Exercise prompt:
For the material below, return exactly the lines starting at the one holding "O nama (211, 2410)" and ending at the one holding "Milanović (Fiskalni savet)", counting both as part of the range.

** Source data follows **

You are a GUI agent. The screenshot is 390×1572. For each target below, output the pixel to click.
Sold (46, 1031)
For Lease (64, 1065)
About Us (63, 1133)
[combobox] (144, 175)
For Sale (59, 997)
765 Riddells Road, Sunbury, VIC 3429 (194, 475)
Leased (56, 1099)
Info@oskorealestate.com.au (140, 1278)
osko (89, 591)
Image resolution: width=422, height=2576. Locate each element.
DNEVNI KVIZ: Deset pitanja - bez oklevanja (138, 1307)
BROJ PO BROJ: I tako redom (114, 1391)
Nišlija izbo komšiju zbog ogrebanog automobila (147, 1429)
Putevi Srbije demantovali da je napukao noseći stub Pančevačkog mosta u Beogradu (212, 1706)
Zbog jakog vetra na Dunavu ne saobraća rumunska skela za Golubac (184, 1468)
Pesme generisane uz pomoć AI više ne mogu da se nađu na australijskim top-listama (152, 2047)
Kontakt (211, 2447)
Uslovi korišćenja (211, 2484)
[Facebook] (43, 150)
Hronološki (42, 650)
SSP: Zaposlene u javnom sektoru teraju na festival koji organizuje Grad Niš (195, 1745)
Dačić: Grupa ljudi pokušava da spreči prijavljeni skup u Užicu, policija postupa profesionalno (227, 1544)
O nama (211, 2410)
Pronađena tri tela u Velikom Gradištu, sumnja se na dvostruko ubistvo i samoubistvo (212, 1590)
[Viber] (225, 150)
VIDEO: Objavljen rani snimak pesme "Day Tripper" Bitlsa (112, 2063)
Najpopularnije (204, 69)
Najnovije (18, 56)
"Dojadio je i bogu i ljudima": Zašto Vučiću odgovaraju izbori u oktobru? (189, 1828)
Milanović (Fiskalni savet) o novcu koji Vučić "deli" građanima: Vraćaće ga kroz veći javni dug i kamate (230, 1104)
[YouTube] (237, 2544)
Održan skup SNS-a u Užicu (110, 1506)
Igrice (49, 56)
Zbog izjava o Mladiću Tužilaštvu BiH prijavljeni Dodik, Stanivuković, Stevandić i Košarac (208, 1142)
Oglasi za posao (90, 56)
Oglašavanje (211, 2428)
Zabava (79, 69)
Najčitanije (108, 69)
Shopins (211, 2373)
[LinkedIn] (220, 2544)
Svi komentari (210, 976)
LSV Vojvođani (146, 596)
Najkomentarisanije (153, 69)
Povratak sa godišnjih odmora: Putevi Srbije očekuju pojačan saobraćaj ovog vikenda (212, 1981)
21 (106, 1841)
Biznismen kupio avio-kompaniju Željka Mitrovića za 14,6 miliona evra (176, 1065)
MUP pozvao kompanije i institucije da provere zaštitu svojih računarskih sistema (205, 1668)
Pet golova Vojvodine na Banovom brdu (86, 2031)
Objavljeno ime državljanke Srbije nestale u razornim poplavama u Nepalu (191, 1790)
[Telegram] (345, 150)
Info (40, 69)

** End of Source data **

Reply to the exercise:
O nama (211, 2410)
Pronađena tri tela u Velikom Gradištu, sumnja se na dvostruko ubistvo i samoubistvo (212, 1590)
[Viber] (225, 150)
VIDEO: Objavljen rani snimak pesme "Day Tripper" Bitlsa (112, 2063)
Najpopularnije (204, 69)
Najnovije (18, 56)
"Dojadio je i bogu i ljudima": Zašto Vučiću odgovaraju izbori u oktobru? (189, 1828)
Milanović (Fiskalni savet) o novcu koji Vučić "deli" građanima: Vraćaće ga kroz veći javni dug i kamate (230, 1104)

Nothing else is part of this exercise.